PROBLEM REQUIREMENTS:
Copy the data below word for word, from the line that contains "I want to click on answer-item: livid, so" through the last line of the data.

[Collected data]
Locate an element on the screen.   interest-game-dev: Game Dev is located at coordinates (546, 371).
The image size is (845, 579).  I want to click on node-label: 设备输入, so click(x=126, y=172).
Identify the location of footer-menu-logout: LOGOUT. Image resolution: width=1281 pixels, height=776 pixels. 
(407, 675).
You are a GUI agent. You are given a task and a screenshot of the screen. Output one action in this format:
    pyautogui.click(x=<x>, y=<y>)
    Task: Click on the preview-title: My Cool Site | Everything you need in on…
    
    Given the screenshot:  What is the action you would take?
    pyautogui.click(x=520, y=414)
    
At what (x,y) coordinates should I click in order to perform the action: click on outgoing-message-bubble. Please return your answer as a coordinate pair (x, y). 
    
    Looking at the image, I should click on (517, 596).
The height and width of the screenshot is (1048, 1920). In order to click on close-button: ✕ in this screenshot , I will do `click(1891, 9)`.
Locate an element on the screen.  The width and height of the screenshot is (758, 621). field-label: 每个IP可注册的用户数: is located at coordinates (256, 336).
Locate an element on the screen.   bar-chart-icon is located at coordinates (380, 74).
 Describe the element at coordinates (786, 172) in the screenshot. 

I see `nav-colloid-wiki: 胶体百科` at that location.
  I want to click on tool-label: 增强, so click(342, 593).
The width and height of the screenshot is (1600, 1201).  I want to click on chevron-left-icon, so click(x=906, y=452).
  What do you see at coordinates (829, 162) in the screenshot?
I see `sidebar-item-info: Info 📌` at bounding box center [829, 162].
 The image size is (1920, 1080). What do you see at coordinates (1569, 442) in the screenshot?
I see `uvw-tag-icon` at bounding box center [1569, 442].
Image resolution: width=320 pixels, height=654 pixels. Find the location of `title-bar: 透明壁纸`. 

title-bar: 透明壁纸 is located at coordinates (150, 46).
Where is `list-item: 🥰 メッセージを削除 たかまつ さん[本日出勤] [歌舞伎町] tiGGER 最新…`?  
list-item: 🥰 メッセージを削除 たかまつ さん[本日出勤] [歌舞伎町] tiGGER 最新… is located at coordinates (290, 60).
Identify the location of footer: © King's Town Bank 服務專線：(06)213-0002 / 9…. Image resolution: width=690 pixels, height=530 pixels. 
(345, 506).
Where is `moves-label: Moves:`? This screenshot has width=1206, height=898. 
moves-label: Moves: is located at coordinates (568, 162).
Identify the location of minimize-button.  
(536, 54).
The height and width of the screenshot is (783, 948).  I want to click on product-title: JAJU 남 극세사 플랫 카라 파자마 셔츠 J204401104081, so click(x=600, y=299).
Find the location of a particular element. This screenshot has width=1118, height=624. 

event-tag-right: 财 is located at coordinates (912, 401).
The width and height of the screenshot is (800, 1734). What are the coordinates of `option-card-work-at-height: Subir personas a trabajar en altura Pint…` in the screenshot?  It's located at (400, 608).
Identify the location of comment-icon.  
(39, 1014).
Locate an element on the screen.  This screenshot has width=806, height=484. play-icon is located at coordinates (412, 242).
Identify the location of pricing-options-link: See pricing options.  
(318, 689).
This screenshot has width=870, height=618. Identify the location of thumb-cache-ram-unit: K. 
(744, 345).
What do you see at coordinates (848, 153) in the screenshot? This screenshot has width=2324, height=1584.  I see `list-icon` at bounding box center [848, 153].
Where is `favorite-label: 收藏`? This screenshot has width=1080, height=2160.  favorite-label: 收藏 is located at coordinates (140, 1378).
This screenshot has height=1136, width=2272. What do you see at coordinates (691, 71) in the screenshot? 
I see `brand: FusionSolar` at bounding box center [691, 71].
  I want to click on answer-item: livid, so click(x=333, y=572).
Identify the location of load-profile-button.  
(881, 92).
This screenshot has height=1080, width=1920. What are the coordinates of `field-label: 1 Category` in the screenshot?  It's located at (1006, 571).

TASK ANSWER:
  I want to click on answer-item: livid, so click(x=333, y=572).
Identify the location of load-profile-button.  
(881, 92).
This screenshot has height=1080, width=1920. What are the coordinates of `field-label: 1 Category` in the screenshot?  It's located at (1006, 571).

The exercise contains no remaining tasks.